Dr. Ravikumar Gelli’s research on securing critical energy infrastructure and enabling trustworthy infrastructure for clean energy resources has gained national interest as recognized by his National Science Foundation (NSF), Iowa Economic Development Authority (IEDA), and DOE Cybersecurity Energy Security and Emergency Response (CESER) federal and state-funded multi-million dollar research grants ($3.6M+ including state and federal funds and cost-share).
Gelli was promoted to research assistant professor in ECpE in 2020 after his three years of successful Postdoctoral research, where he contributed to 30+ DOE and NSF project proposals. Within two years, Gelli secured multi-million research grants as a Lead PI and established a strong collaboration with national labs, the power industry, power utilities and other universities. He established himself as one of the leading researchers contributing to enhancing resiliency, reliability and cybersecurity for building next-generation trustworthy infrastructure for modern power systems.
Gelli’s research focuses on integrating physics-based grid-aware models, cyber-informed methodologies, and intelligent learning-based (Machine Learning, Deep Learning, and Reinforcement Learning) algorithms to design, develop, and demonstrate defense-in-depth cybersecurity and resiliency for bulk power systems, distribution grids, and distributed energy resources (DERs), such as distributed solar, storage, electric vehicles, and other clean energy technologies. The growing adoption of DERs, including building-integrated photovoltaics (BIPV), utility-scale photovoltaics (UPV), electric vehicle charging stations (EVCS), and other grid-edge clean energy technologies, could pose cybersecurity challenges for future electric power grid operations if cybersecurity is not taken into consideration. Gelli’s team is working towards devising novel systems and tools for building trustworthy (security + resiliency) DER communication infrastructure, proactive defense-in-depth cyber-physical security technologies, including physics-informed and cyber-informed intelligent learning-based methods, and next-generation edge-intelligent devices (EIDs) that brings the power of AI and edge computing at the grid-edge connected devices.

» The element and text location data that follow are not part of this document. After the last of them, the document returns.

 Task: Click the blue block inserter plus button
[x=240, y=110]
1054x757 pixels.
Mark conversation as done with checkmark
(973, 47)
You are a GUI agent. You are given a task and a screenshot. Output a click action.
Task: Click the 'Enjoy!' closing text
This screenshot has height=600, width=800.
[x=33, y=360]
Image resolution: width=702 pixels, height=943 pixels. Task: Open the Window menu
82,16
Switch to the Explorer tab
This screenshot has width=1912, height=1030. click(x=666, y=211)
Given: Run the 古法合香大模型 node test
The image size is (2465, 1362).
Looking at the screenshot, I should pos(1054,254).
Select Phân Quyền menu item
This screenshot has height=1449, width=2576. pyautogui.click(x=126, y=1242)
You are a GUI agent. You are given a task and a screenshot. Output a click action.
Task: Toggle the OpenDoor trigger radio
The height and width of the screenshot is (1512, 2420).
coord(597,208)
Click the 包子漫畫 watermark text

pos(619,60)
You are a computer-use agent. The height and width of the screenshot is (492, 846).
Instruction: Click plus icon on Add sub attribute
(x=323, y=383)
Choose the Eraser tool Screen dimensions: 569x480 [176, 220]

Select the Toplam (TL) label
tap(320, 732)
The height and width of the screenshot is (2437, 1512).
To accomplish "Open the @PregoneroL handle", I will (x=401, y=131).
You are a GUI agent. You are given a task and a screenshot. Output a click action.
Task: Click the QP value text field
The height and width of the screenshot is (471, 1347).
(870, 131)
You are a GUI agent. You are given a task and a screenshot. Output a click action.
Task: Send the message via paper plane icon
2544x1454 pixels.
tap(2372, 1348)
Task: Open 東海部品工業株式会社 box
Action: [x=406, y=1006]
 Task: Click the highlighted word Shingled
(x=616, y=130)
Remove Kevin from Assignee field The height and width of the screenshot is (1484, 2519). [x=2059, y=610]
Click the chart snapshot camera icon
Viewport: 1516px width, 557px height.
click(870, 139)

These next-generation systems and technologies help ensure modern energy delivery systems are designed, installed, operated and maintained to quickly recover from grid disturbances and cyberattacks. Gelli’s research contributions to protecting the security and resiliency of America’s power grid are in synergy with DOE’s goal of providing cleaner and cheaper power to Americans while advancing President Biden’s goal of a 100% clean electrical grid by 2035 and net-zero carbon emissions by 2050. The research output from these projects will be of great significance for enhancing electric grid reliability, resiliency, and security of the U.S. critical energy infrastructure and the interests of the U.S. government.